Hoffe ich schaffe das. Melde mich morgen nochmal bei dir speedy wegen treffpunkt... müsste aber eig. klappen


----------



## SpeedyR (24. September 2009)

'n Abend!

Wir wollen am Samstag den Bikepark Silbersattel besuchen.Das Wetter soll sich ab morgen deutlich bessern.

Zeittechnisch müssten wir noch was ausmachen.
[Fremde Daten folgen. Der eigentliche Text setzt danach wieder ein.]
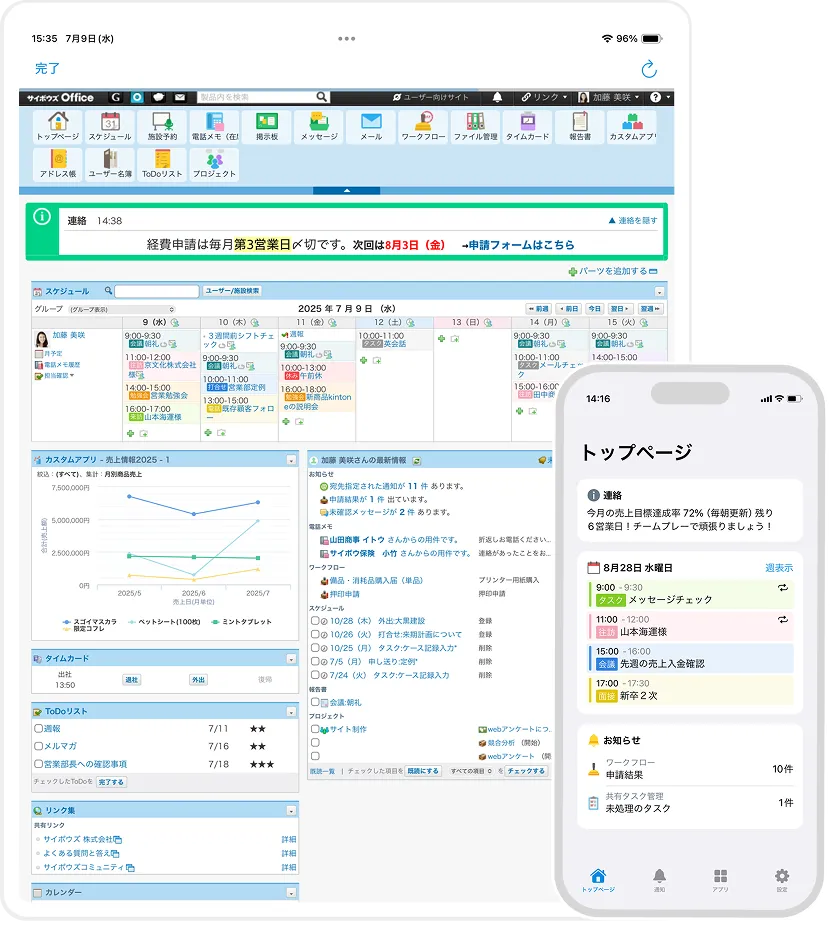
Task: Select the アプリ tab in phone navigation
Action: click(x=720, y=878)
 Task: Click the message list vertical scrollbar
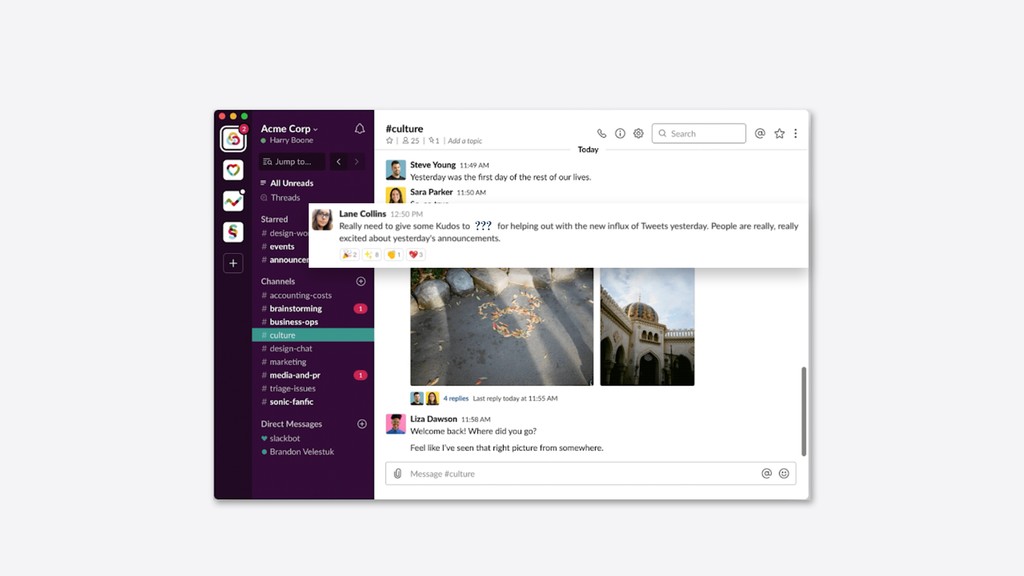804,410
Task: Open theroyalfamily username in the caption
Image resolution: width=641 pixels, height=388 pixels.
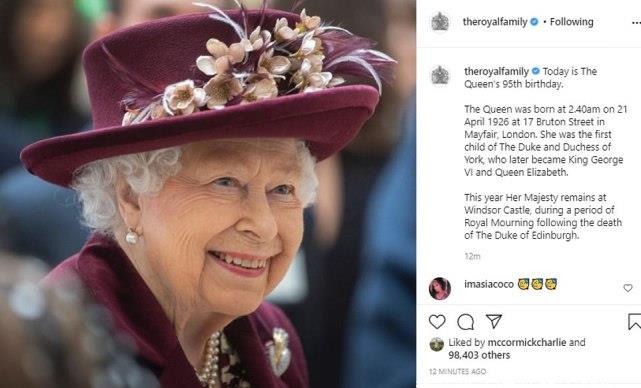Action: point(496,71)
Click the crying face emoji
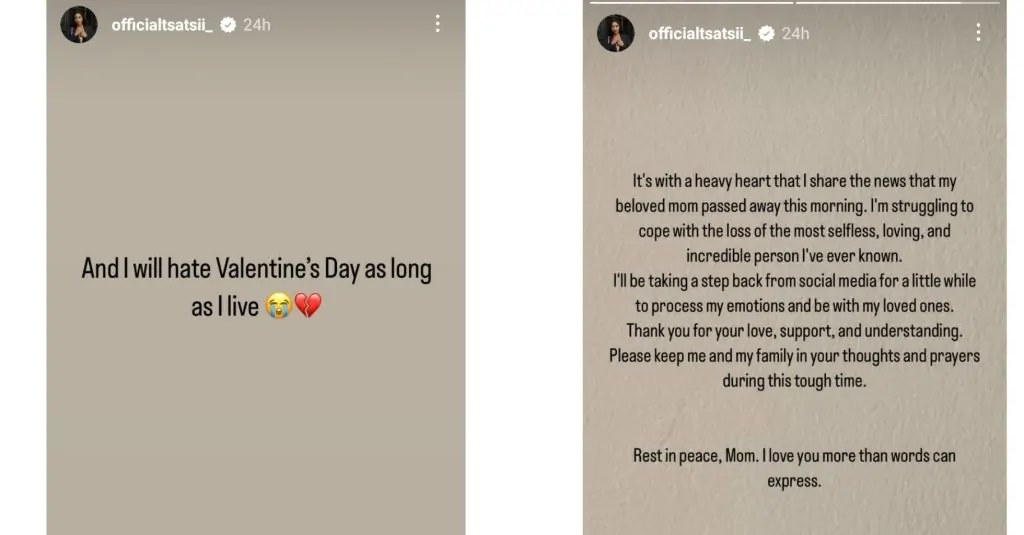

Den Abend lassen wir dann gemütlich ausklingen  ,wir können evtl wieder grillen.Letztes WE obwohl ich leider nicht fahren konnte,war die 'Aktion richtig lässig.Ich denke alle hatten richtig viel spass!

Beste Grüße Rafael

Ps:Radfahren abseits der unbefestigten Wege rokkt,gell Sacki !


----------



## Robin Hood (24. September 2009)

nahmd männers, 

dann werd ich mir auch mal die ehre geben 
felix is auch dabei und feiert seinen ersten bikepark einsatz 

uhrzeit? 
der lift macht um 10.30h (was sind das für zeiten?!) auf - fahren wir früher hoch und schieben die erste runde hoch?

grüße


----------



## matziie (25. September 2009)

Felix hat mir geschrieben morgen treffen wir uns um 14.00 Uhr am anger zum fahren ?


----------



## Robin Hood (25. September 2009)

jo, silbersattel is auf sonntag verschoben 

grüße


----------



## matziie (25. September 2009)

alles klar. dann bin ich morgen dabei


----------



## MTB-News.de




----------



## SpeedyR (25. September 2009)

Exakt.Ich habe mitm Bastimann zwar auf 15uhr ausgemacht,aber wir können ja davor noch ein wenig durch Coburg 'rollen 

Sonntag is Silbersaddel geplant.ja!

Bis denne dann...

Rafael


----------



## Sackmann (26. September 2009)

Jawoll, fahren abseits der unbefestigten wege is echt subber... 
Unter der Woche bin ich dann aa mal widder dabei, da muss noch was gehn solang des Wetter mitmacht...


----------



## SpeedyR (27. September 2009)

Jederzeit!

Roudfahrn war auch heute wiedermal klasse.Lässiges Tempo,alle waren zufrieden.Hat richtig Spass gemacht,nich nur dank der Sonne.Mit 6 'Leutn der Rekord.juhhuuu!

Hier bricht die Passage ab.